Так продолжалось много лет, и тринадцать раз расцвело лето, словно большая оранжевая роза, – расцвело, а затем увяло.
Как-то раз к девочке подошло другое дитя – не слишком близко и осторожно, как олень, готовый в любой момент исчезнуть среди теней. Это был мальчик, с лицом, напоминавшим зимнее солнце, и стройный, будто речной тростник. Он остановился перед девочкой, одетой в потрёпанное шелковое платье и поношенный плащ, некогда бывший белым, и провёл по её векам указательным пальцем, источавшим сладкий аромат. К своему удивлению, она не отшатнулась – ведь ей было одиноко, и её, как обычно, переполняла печаль.
– Ты в самом деле дух? Очень-очень злобный? Почему у тебя такие глаза – тёмные, как озеро перед рассветом? – спросил хорошенький мальчик и наклонил голову, словно ибис, замерший посреди реки.
Девочка ничего не сказала.
– Я тебя не боюсь!
Мальчик вёл себя храбро, но его голос дрогнул. Девочка продолжала смотреть на него, а ивы вокруг качались на восточном ветру. Когда она заговорила, её голос вторил тихому шуршанию цикад на далёких холмах, укрытых туманом:
– Почему?
– Я очень смелый. Однажды я стану великим Генералом и буду носить алый плащ.
На бледных губах девочки мелькнула тень улыбки.
– Значит, ты пришел, чтобы убить грозное демоническое отродье, поселившееся в Саду? – прошептала она.
– Нет, я…
Мальчик развёл руками, сообразив, что такое поведение не делало ему чести.
– Никто не говорил мне так много слов с той поры, когда я видела зимние снега сквозь щель между тёплыми меховыми шторами. – Девочка снова уставилась на гостя, неподвижная как изваяние. Потом в её сумеречных глазах сверкнула искорка, и она будто приняла какое-то решение. – Рассказать тебе правду? Поведать мой секрет? Одному тебе из всех детей, что носят кольца с рубинами и пахнут оливковым мылом? – Её голос звучал всё тише, словно ей не хватало дыхания.
– Так ведь я об этом и попросил, верно? Я умею хранить секреты! Моя сестра говорит, у меня это хорошо получается – я как Король воров из няниной сказки.

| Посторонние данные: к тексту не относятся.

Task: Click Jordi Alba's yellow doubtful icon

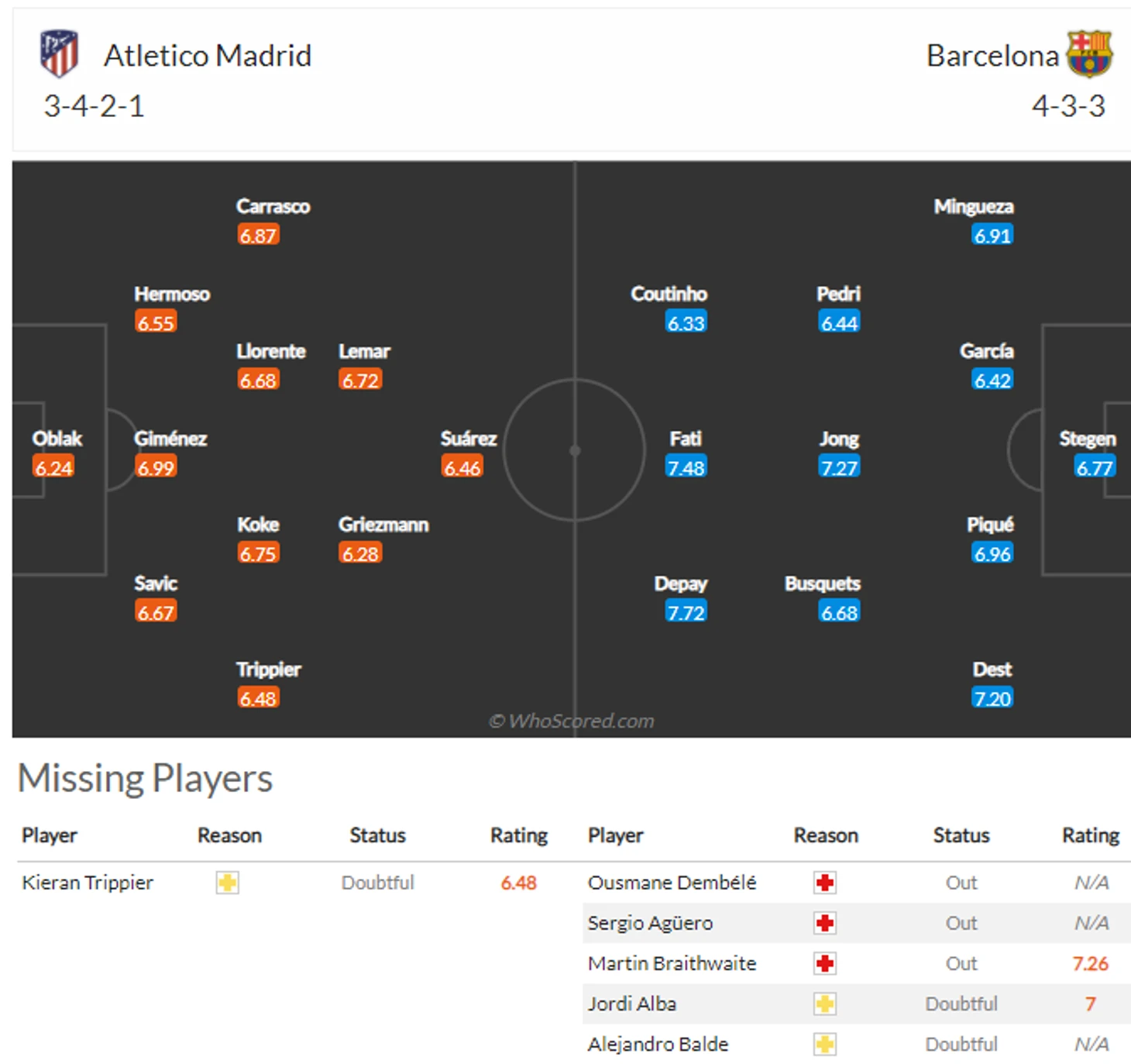Action: (x=825, y=1004)

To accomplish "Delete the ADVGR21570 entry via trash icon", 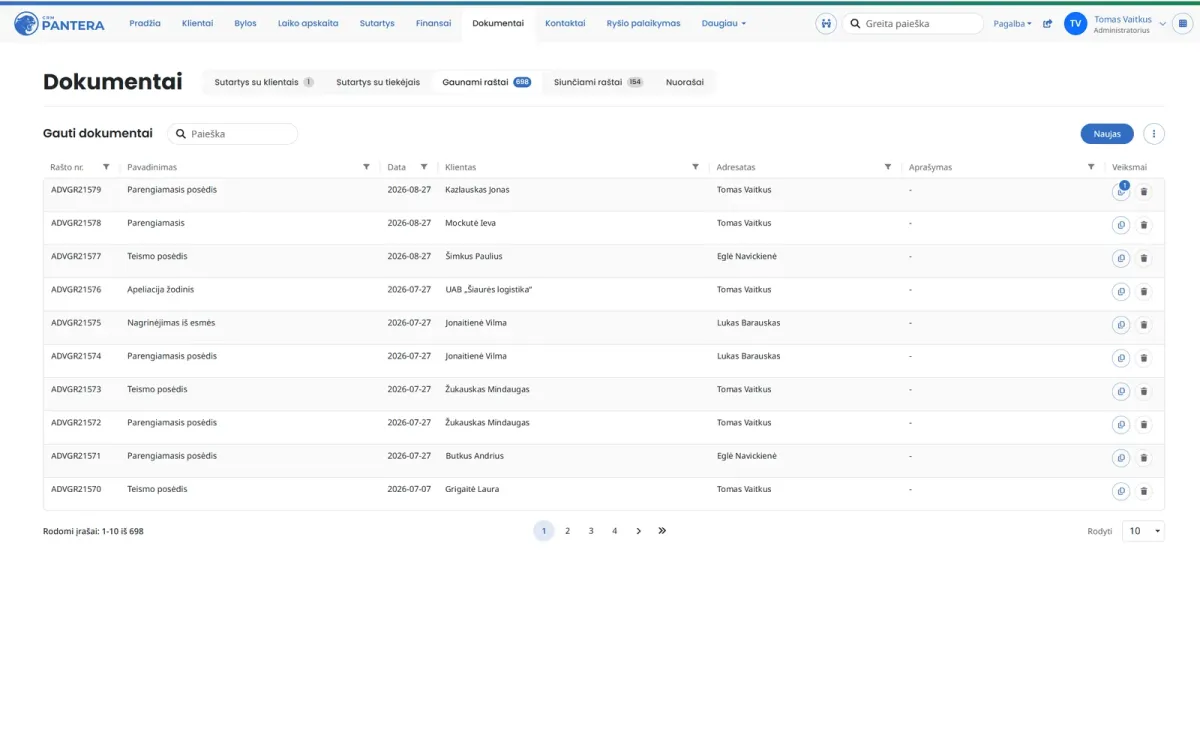I will click(x=1145, y=491).

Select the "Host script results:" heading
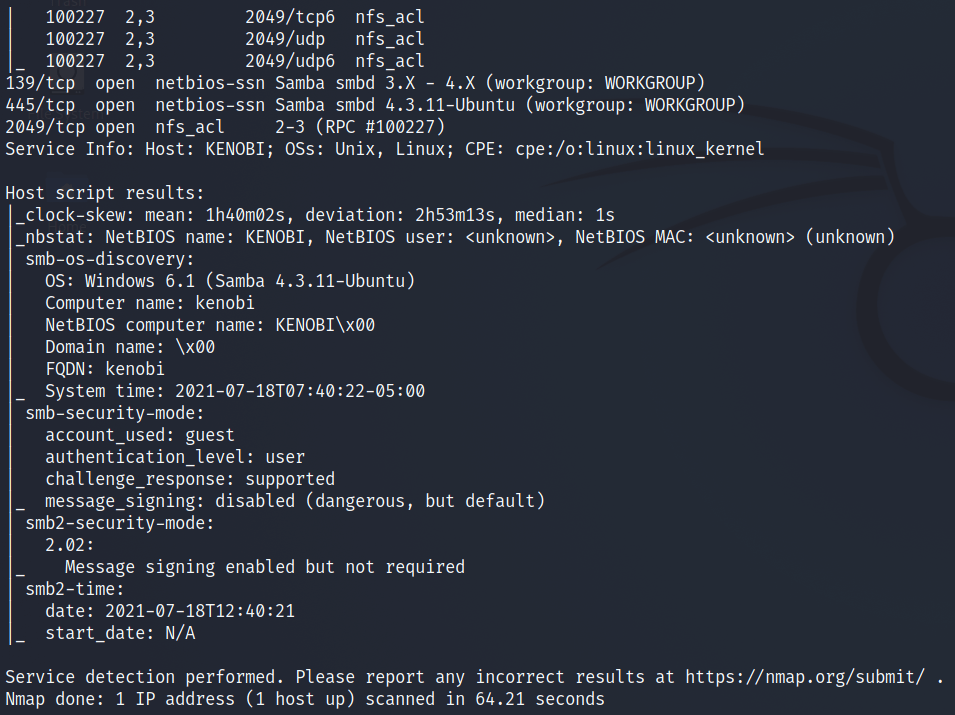pyautogui.click(x=104, y=192)
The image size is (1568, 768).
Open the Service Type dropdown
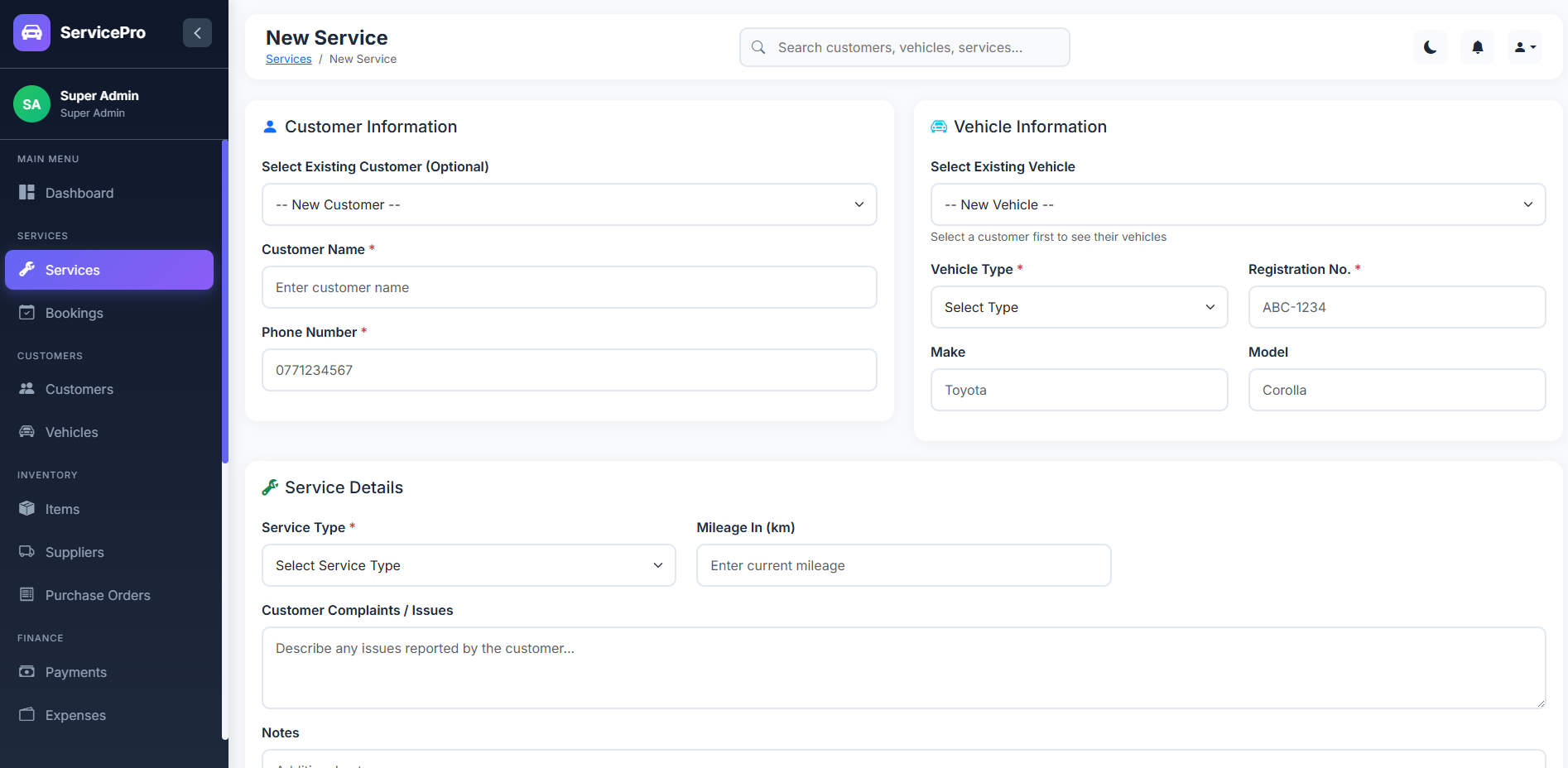pos(469,565)
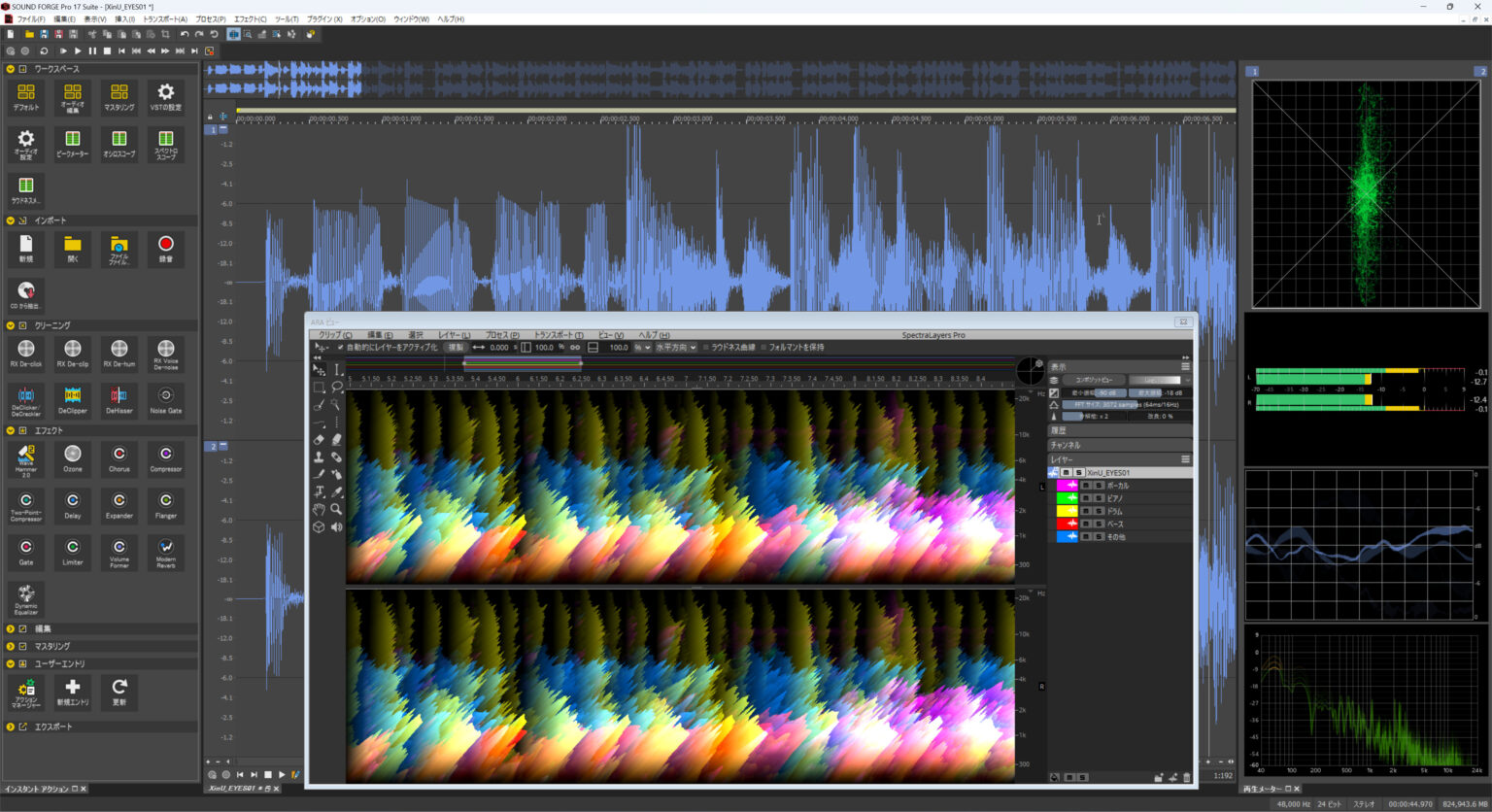Open the Modern Reverb effect

click(165, 552)
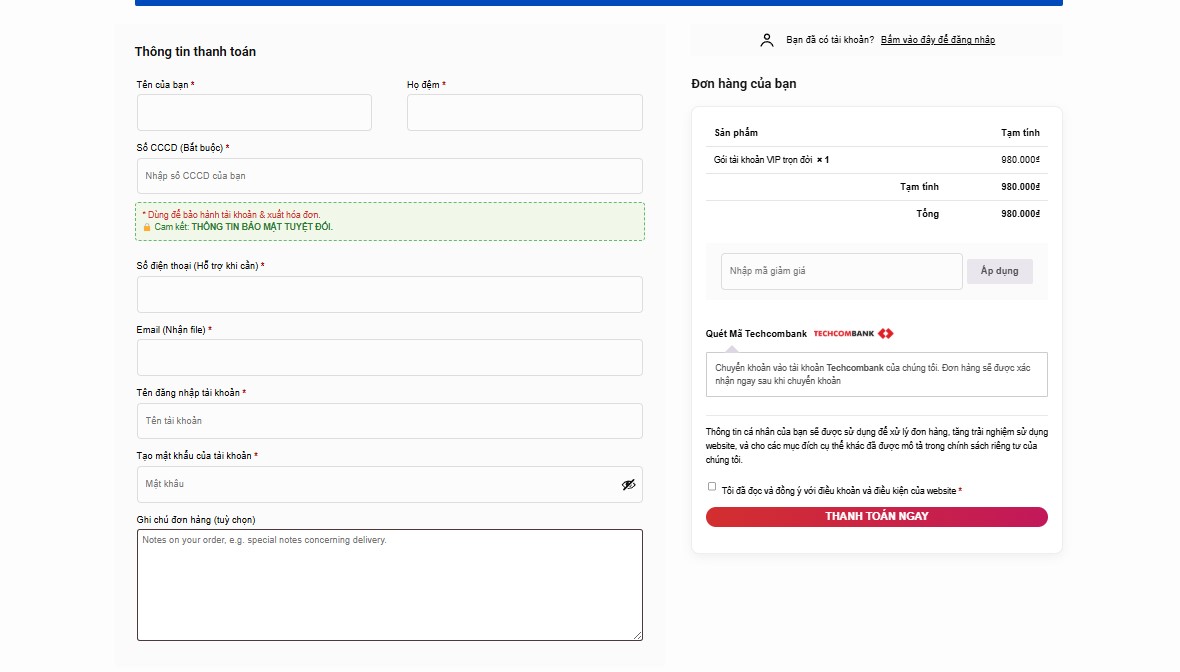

Они надолго замолчали; солнце спряталось за облаками. Потом девочка заговорила – чуть слышно, будто собственный голос вызывал у неё страх:
– Однажды вечером, когда я была совсем малышкой, к большим серебряным воротам пришла старая женщина и, протянув руки сквозь ветви роз, сказала мне, что я не родилась с этой отметиной. Когда мне исполнилось семь месяцев и семь дней, у колыбели явился призрак, и, пока моя мать спала в белоснежной постели, он коснулся моего лица, покрыл его множеством сказок и заклинаний, как моряки покрывают свое тело татуировками. Стихов и песен было так много, и их записали так плотно, что они превратились в длинные непрерывные полосы цвета чёрного янтаря на моих веках. Это слова рек и болот, озёр и ветров. Вместе они творят великую магию. Когда все сказки будут прочитаны вслух и выслушаны до блистательного завершения каждой, когда отзвучит последний слог – призрак вернётся, чтобы судить меня. Старуха исчезла в синеликой ночи, а я день за днём пряталась в кустах жасмина и олеандра, всматриваясь в бронзовое зеркало, найденное среди мусора, или застывала над своим отражением в водах одного из садовых прудов. Но это оказалось трудной задачей: приходится читать задом наперёд, и только с одного века. – Девочка умолкла, а потом произнесла совсем тихо, не громче шуршания паучьих лапок, плетущих опаловую нить: – И никто меня не слушает.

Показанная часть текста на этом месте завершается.